(WFRV)- Soon the cold weather will return to northeast Wisconsin. For many, winter is the perfect time to hop on a plane and fly off to a warmer destination. However, deciding where you fly from - could impact your bottom line considerably.
Each day, the terminals of the Outagamie County Airport in Greenville and Austin Straubel Airport in Ashwaubenon, fill with people traveling for business or pleasure. People like Tim Lau, who flys out of Austin Straubel because it is convenient for his business. "Convenience, easy in easy out - great success flying out of Green Bay," said Lau.
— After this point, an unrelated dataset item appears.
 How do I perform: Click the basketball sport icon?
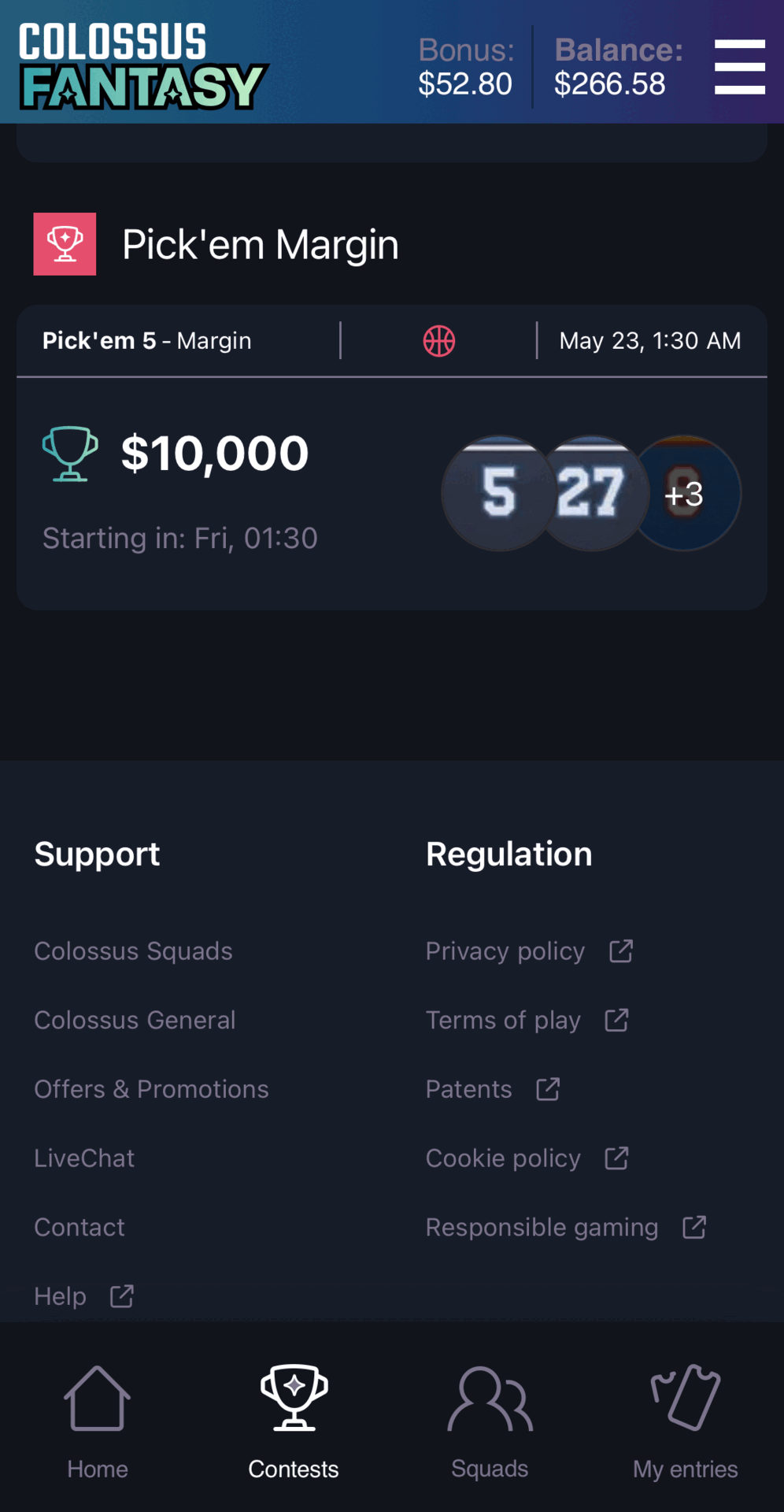point(439,341)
However, Martina Hall typically flys out of Milwaukee because she' has discovered it usually cost less. "There is a substantial difference," said Hall. "It is at least $200 sometimes."
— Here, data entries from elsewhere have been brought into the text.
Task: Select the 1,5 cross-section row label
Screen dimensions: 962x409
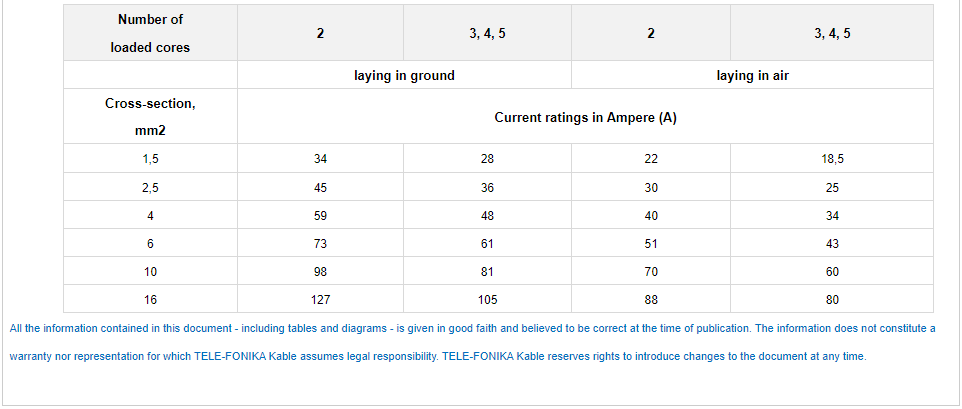Action: [x=150, y=159]
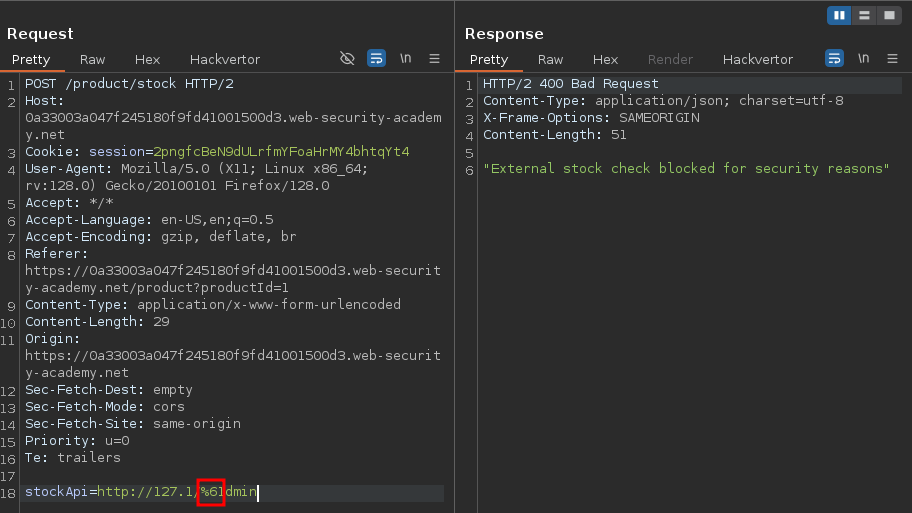Viewport: 912px width, 513px height.
Task: Toggle word wrap icon in Response panel
Action: click(x=834, y=59)
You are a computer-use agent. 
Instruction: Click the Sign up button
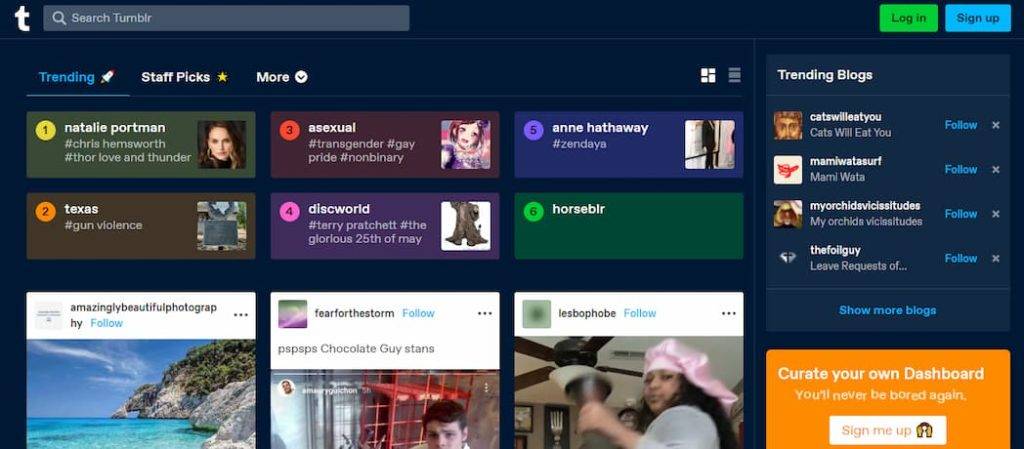pos(977,18)
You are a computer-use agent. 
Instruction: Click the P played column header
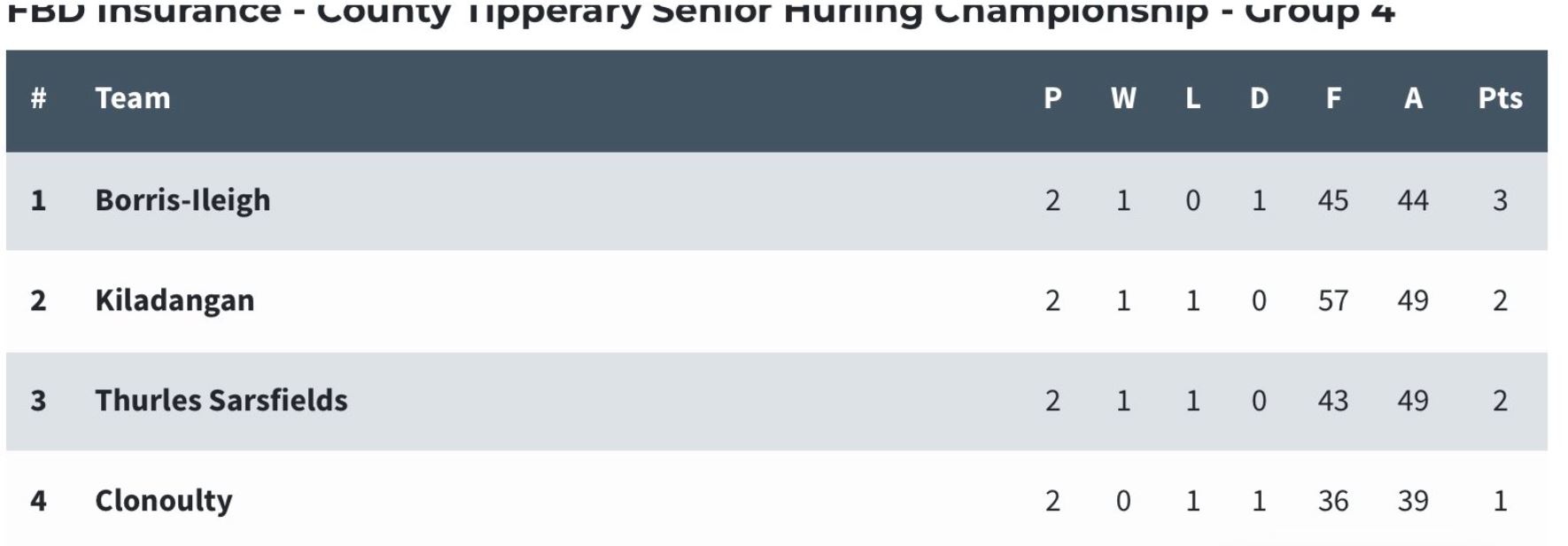(1052, 98)

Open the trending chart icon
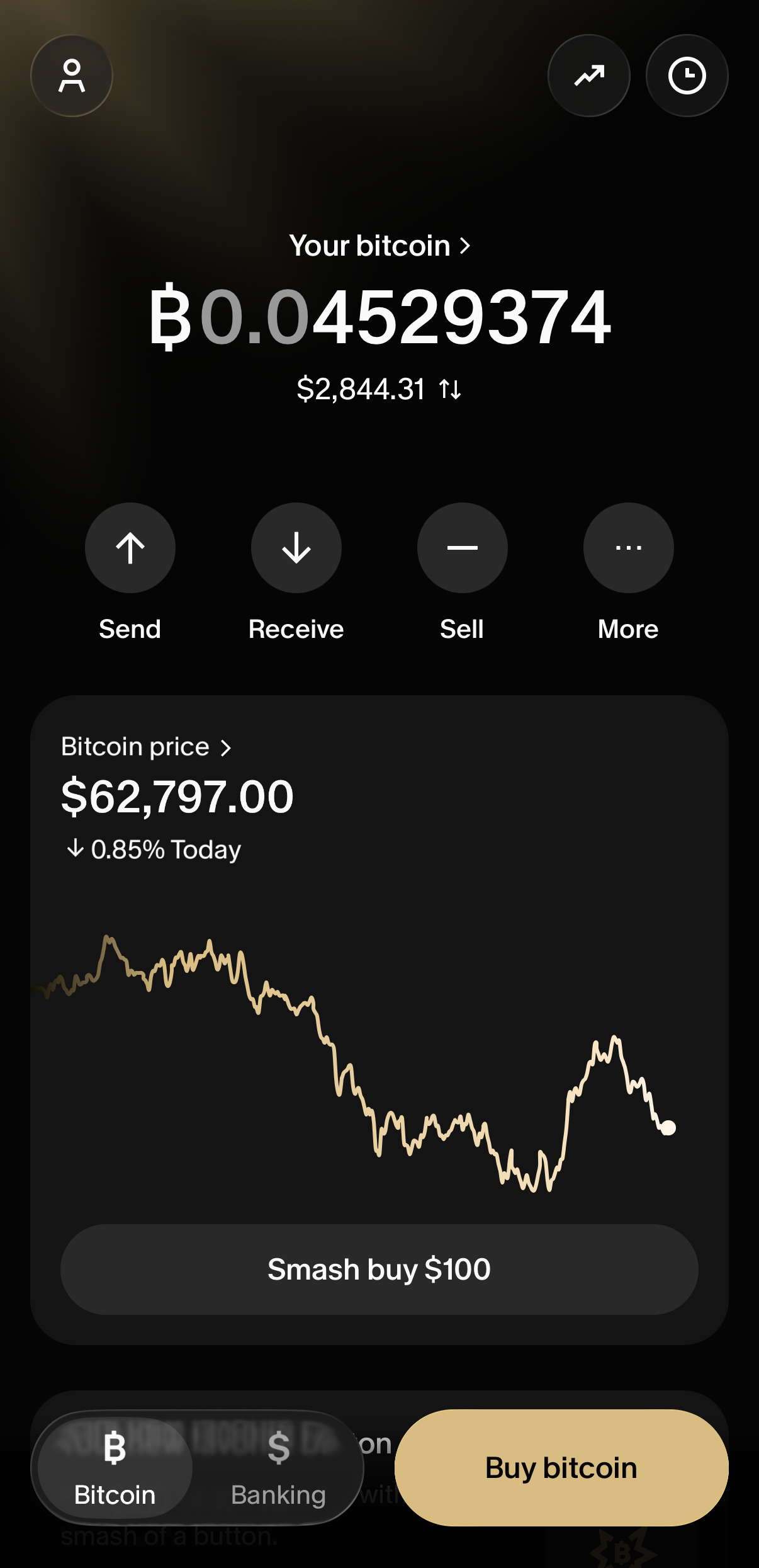click(x=589, y=76)
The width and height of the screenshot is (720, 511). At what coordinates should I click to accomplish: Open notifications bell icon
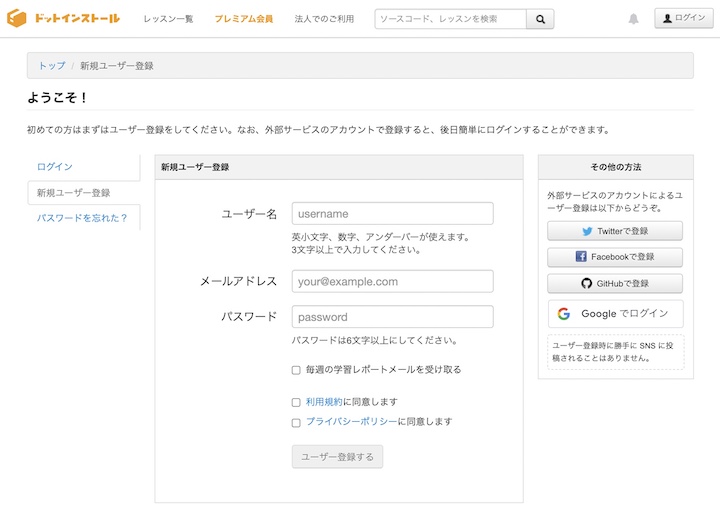click(633, 19)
One week ago - using the travel website Expedia - Local 5 compared the costs of roundtrip tickets to Orlando, Florida leaving Dec. 2 through Dec. 8, flying in and out of three airports: Outagamie County, Austin Straubel, and General Mitchell in Milwaukee. Airfares from Austin Straubel and Outagamie County started at $494 - but in Milwaukee at $236. We wanted to find out why.
"More carriers - more competition - lower fares from travelers, " said travel agent Amy Hobbins. Hobbins says from a pricing standpoint, the largest airports offer the lowest fares. "There are very well known low cost carriers that go from Milwaukee so all of the airlines try to keep pace with whoever has the lowest fare," said Hobbins.
Austin Straubel Airport director Tom Miller says over the years many airlines have operated at a loss in larger communities to gain market share and eventually turn a profit. In some cases - like Milwaukee - they still do.
"The other carriers are matching the Air Tran fare which tends to be the lowest," said Miller. But that strategy has a trickledown effect - leading to cost cutting measures within other markets those airlines also serve - and eventually higher fares. "Service out of Green Bay is profitable for all the carriers these past 8 months," said Miller. "But suffice it to say some of that is a reduction in capacity and an increase in fares."
MetJet CEO Mike Heisman is a bit more straightforward.
"The costs for that price war have to be spread to other markets and often that's the smaller markets where prices tend to increase."
Heisman says his company avoids the price wars as a public tour operator leasing the 162 seat, 737 - 800 jet. MetJet's airfares to the two destinations it serves, Orlando and Fort Meyers, are based on the average price charged by airlines serving Milwaukee.
"Sometimes they are more expensive," said Heisman. "Sometimes they are less."
Outagamie County Airport director Marty Lenss believes the difference in air fares between his airport and Milwaukee's - is driven primarily by high fuel costs and the reduced capacity of the smaller regional jets that service the Appleton area. Lenss feels the only way to change that is to draw more passengers in and to make them feel at home. "We want to make sure the overall customer service at the airport is second to none, " said Lenss.
But for many who fly through Green Bay or Appleton, the cost of the ticket isn't everything. "It's a matter of convenience over cost," said one traveler.